Senior Data Engineer - Agentic AI Engineering
Boomi
Atlanta, GA
As a Data Engineer at Boomi, you will architect the "paved road" for our AI initiatives. You will transition our "Customer Zero" prototypes from experimental code into robust, secure, and observable. You will be the bridge between cutting-edge AI research and enterprise-grade reliability, enabling the entire engineering organization to ship intelligent features faster and safer.
We are seeking a highly skilled Data Engineer to join our Agentic AI Engineering Team. This role focuses on building and operating scalable, high-quality data infrastructure that powers agentic AI systems, including LLM-based agents, multi-agent workflows, and tool-using AI systems. You will play a critical role in enabling data-driven training, evaluation, memory, observability, and continuous improvement of intelligent agents.
What You Will Do
• Architect and build scalable, secure, and observable data infrastructure to power LLM-based agents, multi-agent systems, and tool-using AI workflows.

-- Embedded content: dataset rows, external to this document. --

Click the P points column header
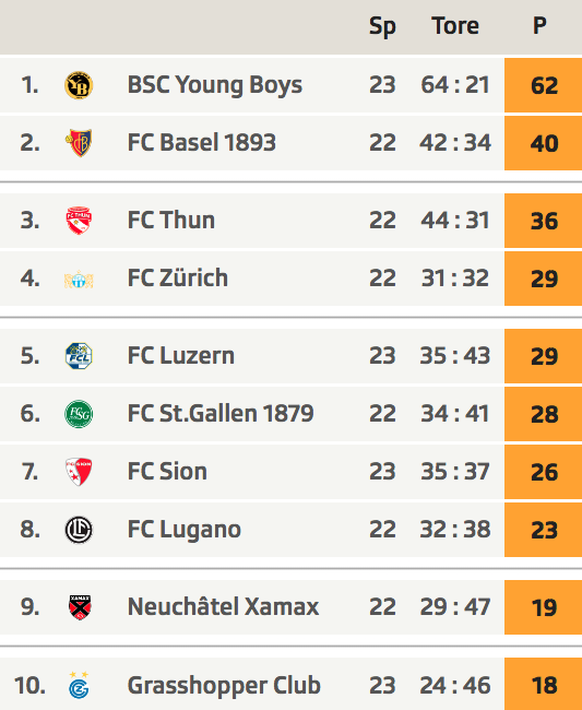This screenshot has height=710, width=582. coord(539,25)
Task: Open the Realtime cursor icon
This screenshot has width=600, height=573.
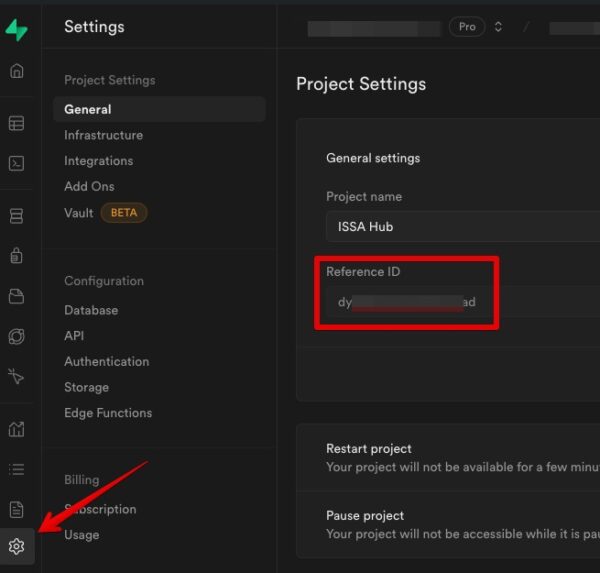Action: pos(16,376)
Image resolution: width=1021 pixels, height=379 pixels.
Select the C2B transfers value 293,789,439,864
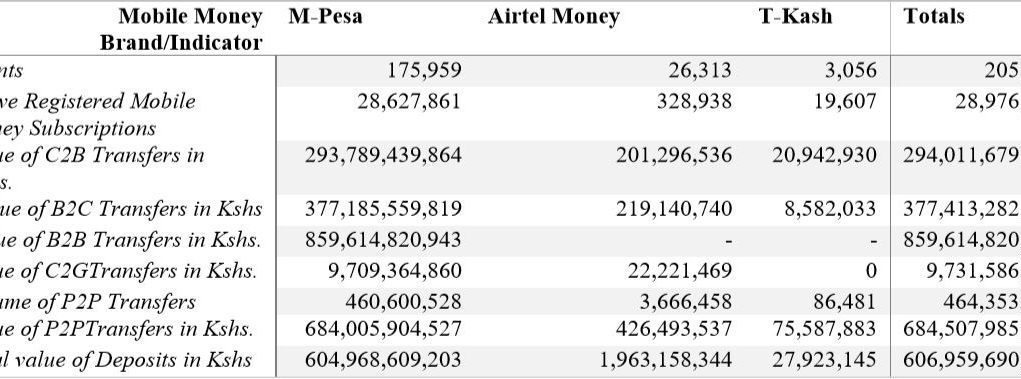(384, 155)
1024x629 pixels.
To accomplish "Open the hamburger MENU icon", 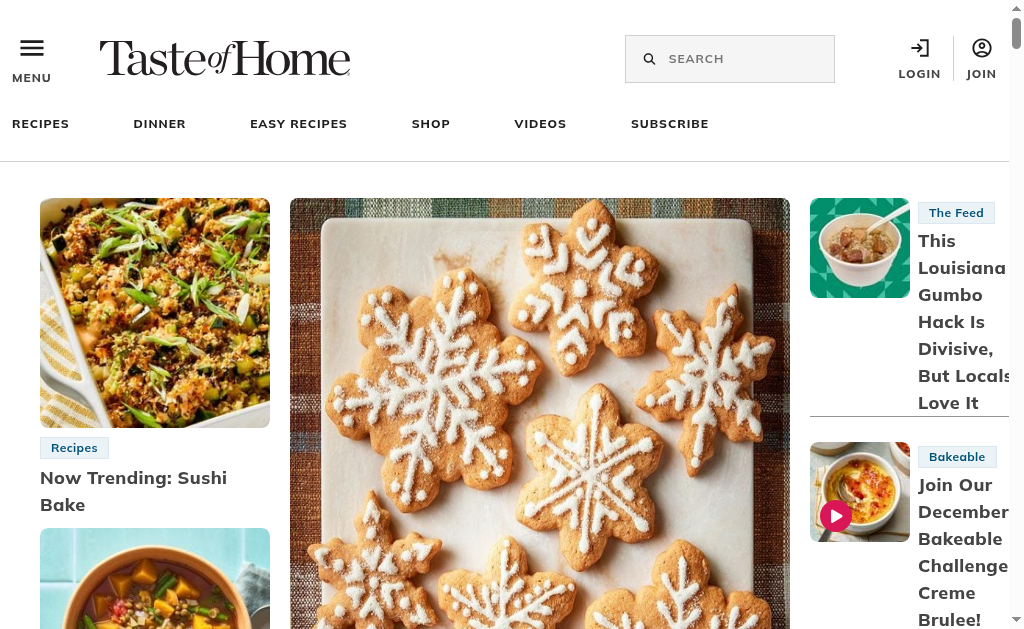I will tap(31, 48).
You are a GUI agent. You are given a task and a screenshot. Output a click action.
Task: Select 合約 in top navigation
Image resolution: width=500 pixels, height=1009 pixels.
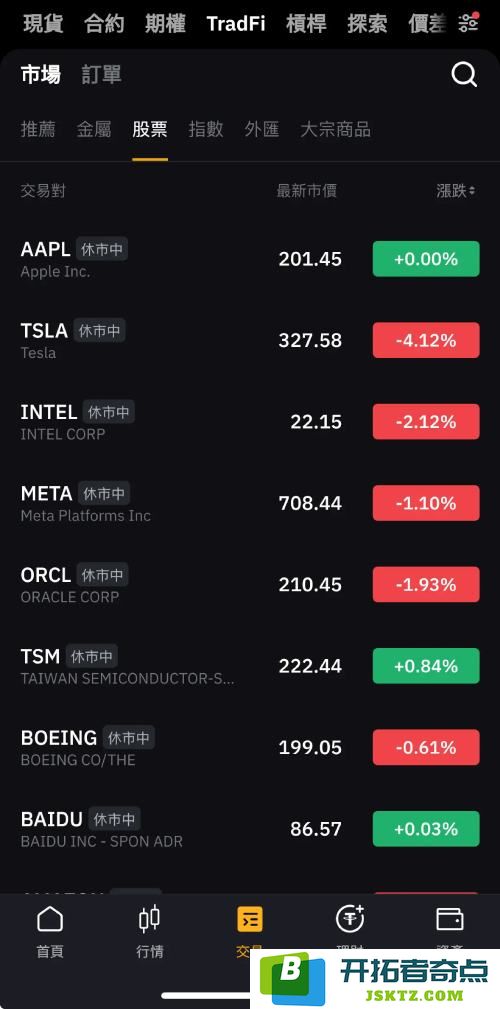tap(104, 24)
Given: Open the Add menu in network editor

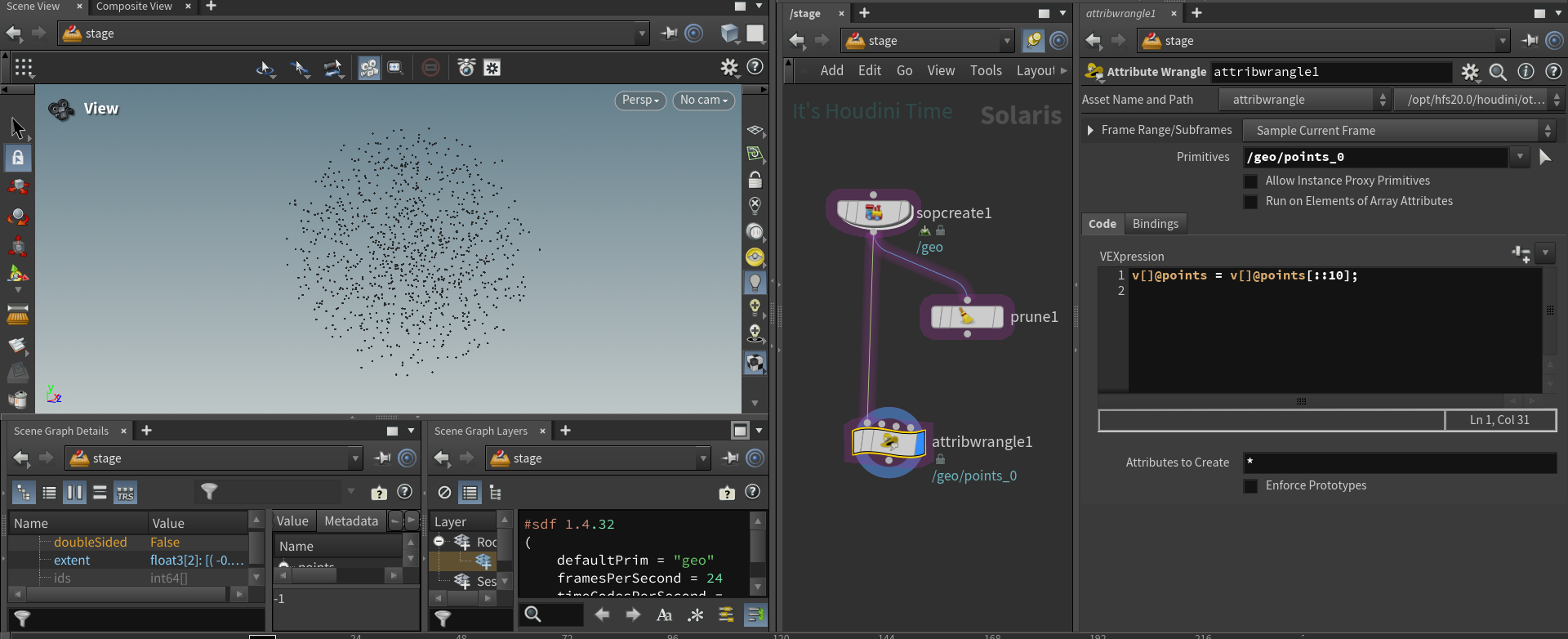Looking at the screenshot, I should (831, 70).
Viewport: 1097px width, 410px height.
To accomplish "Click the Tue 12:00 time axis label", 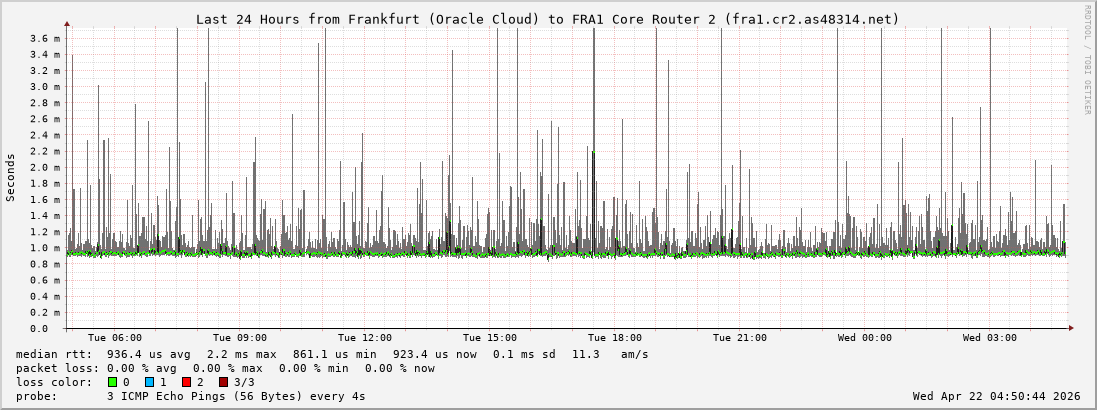I will (x=365, y=338).
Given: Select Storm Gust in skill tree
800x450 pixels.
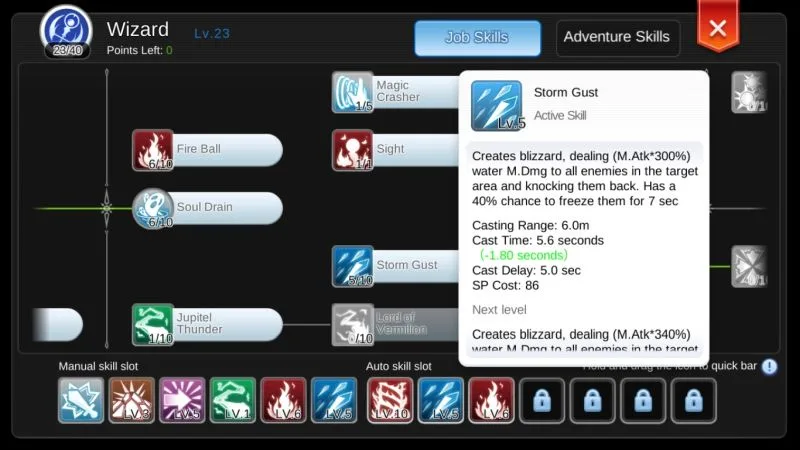Looking at the screenshot, I should pyautogui.click(x=353, y=266).
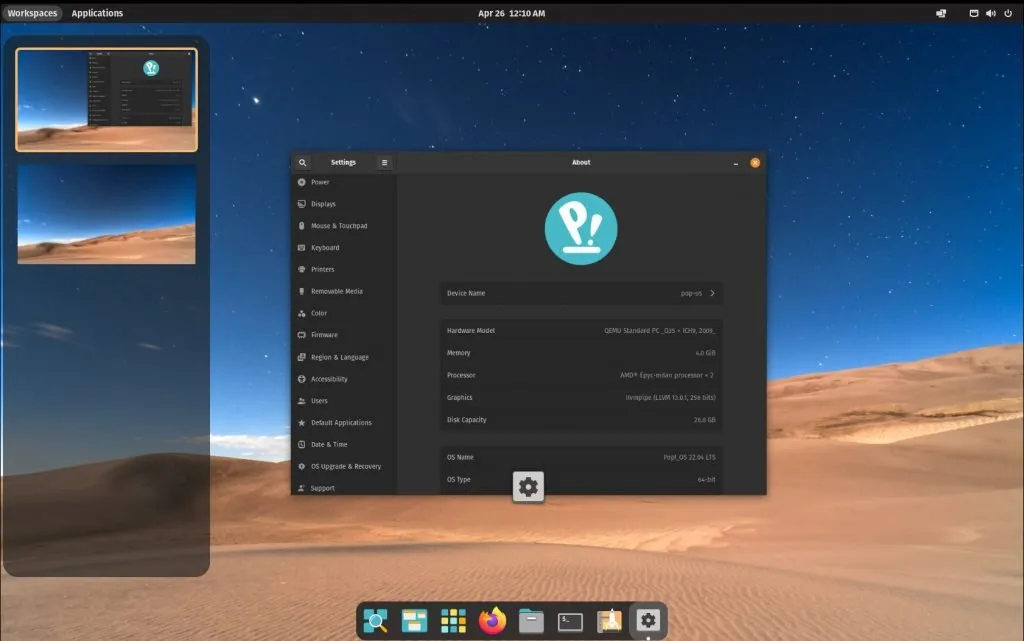Select OS Upgrade & Recovery in the sidebar
This screenshot has width=1024, height=641.
click(345, 466)
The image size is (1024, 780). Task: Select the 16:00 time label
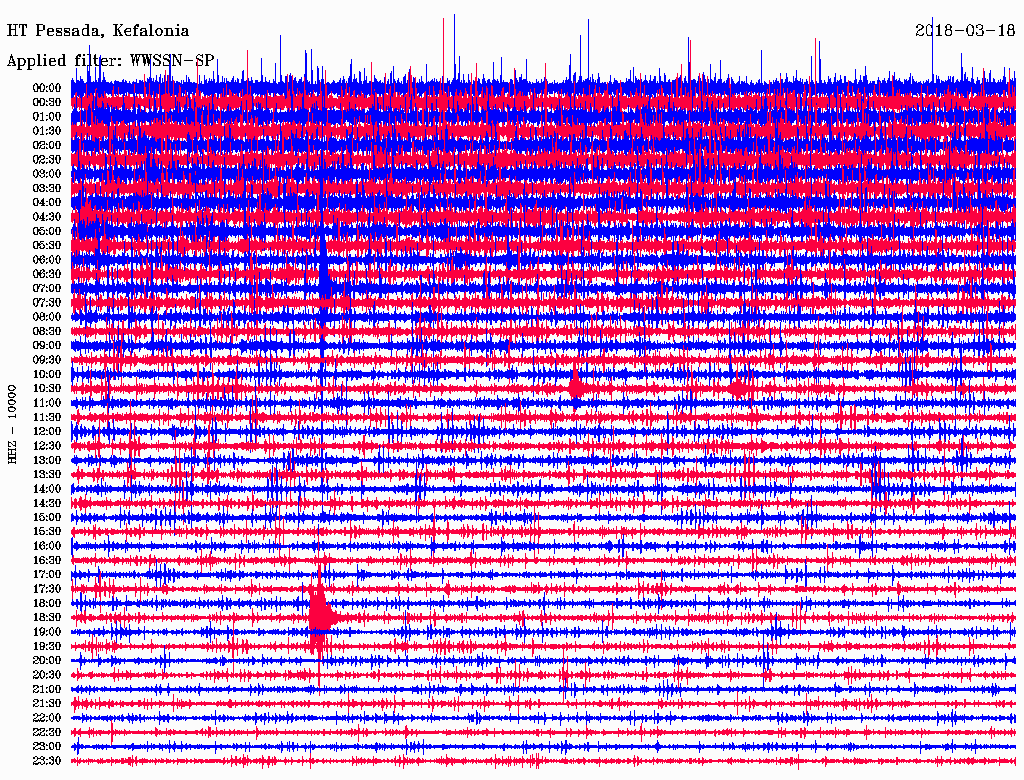[47, 546]

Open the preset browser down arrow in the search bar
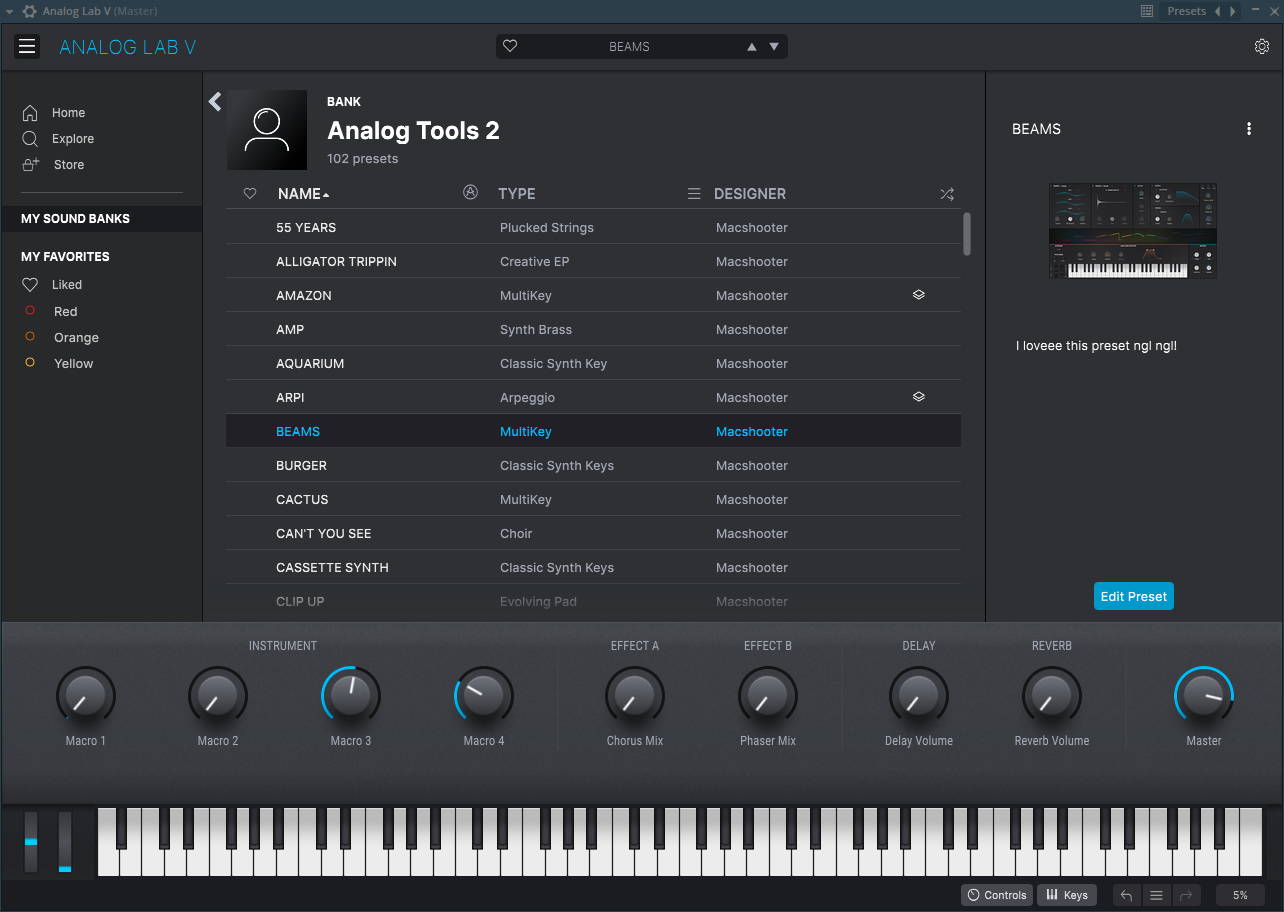point(773,46)
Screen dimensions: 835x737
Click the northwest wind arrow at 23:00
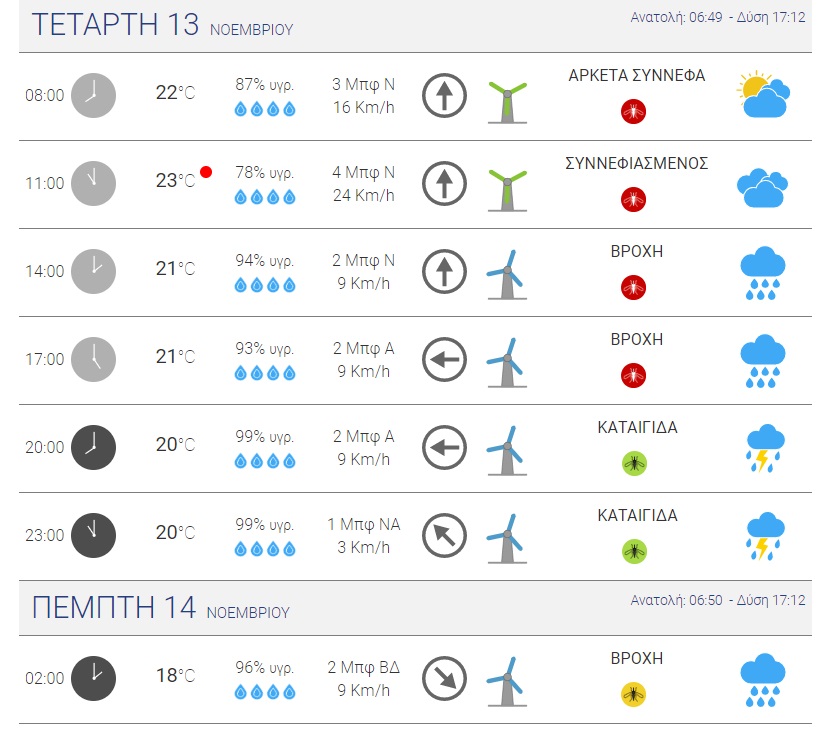[x=444, y=535]
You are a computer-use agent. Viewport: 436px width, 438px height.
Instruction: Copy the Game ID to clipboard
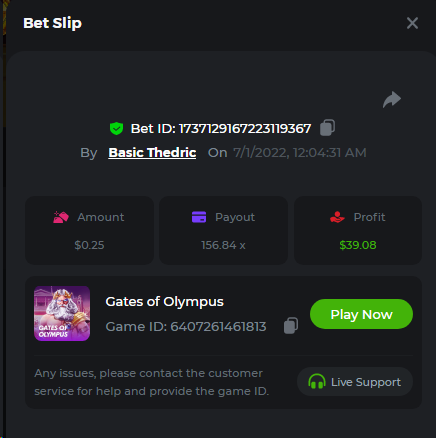click(x=291, y=326)
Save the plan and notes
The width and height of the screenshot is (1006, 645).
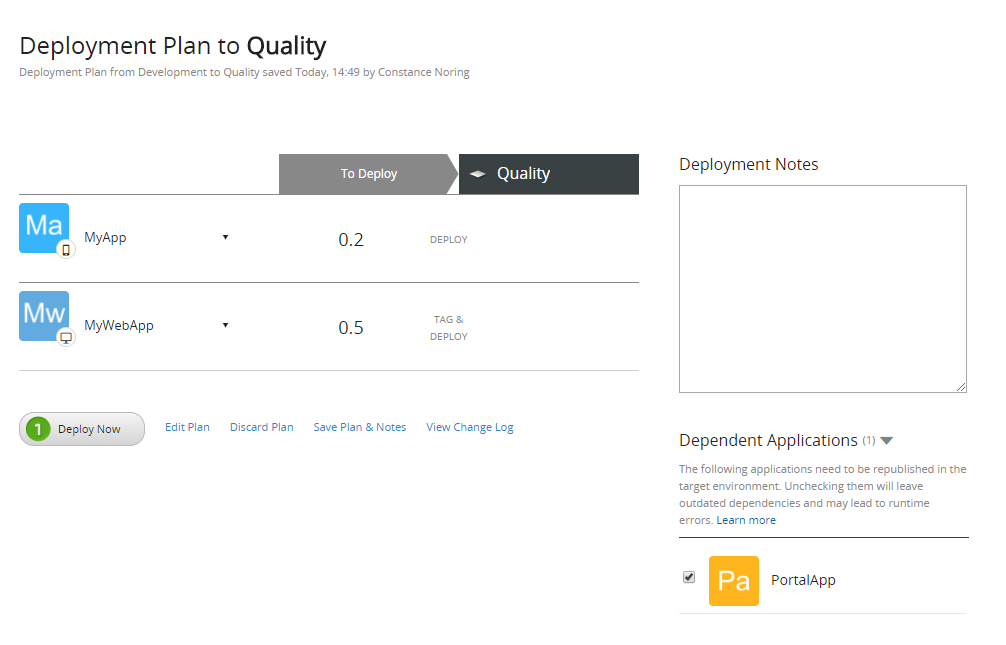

• Design and operate robust batch and real-time data pipelines supporting embeddings, RAG systems, and agent memory frameworks.
• Develop and manage vector database solutions to enable low-latency retrieval and contextual intelligence for AI applications.
• Build data frameworks for training, evaluation, benchmarking, and continuous improvement of agentic AI systems.
• Implement strong data governance, quality controls, lineage tracking, and PII/security compliance across AI data platforms.
• Collaborate with AI/ML, platform, and DevOps teams to productionize experimental AI prototypes into enterprise-grade solutions.
• Optimize data systems for performance, scalability, reliability, and cost efficiency across cloud environments (AWS, Azure, or GCP).
The Experience You Bring
• 5+ years of experience building and operating large-scale data platforms as a Data Engineer.
• Strong programming expertise in Python and SQL for developing scalable and efficient data solutions.
• Hands-on experience designing batch and real-time data pipelines, including streaming systems like Kafka or Kinesis.
• Experience with modern data platforms and cloud environments (AWS, Azure, or GCP), including tools like Snowflake.
• Strong understanding of LLM/AI data workflows, including embeddings, RAG pipelines, evaluation datasets, and vector databases (Pinecone, Milvus ).
• Experience with DataOps/MLOps tools such as Airflow, dbt, and MLflow for orchestration and lifecycle management.
• Strong knowledge of data quality, governance, and security, including PII handling, access controls, lineage, and ensuring data reliability.
Bonus Points If You Have
• Experience supporting agentic AI systems, multi-agent architectures, or tool-using AI agents.
• Familiarity with agent memory models, conversation histories, and reasoning trace storage.
• Experience with synthetic data generation and simulation frameworks.
• Exposure to prompt engineering workflows and prompt/version management.
• Experience optimizing data systems for low-latency AI workloads.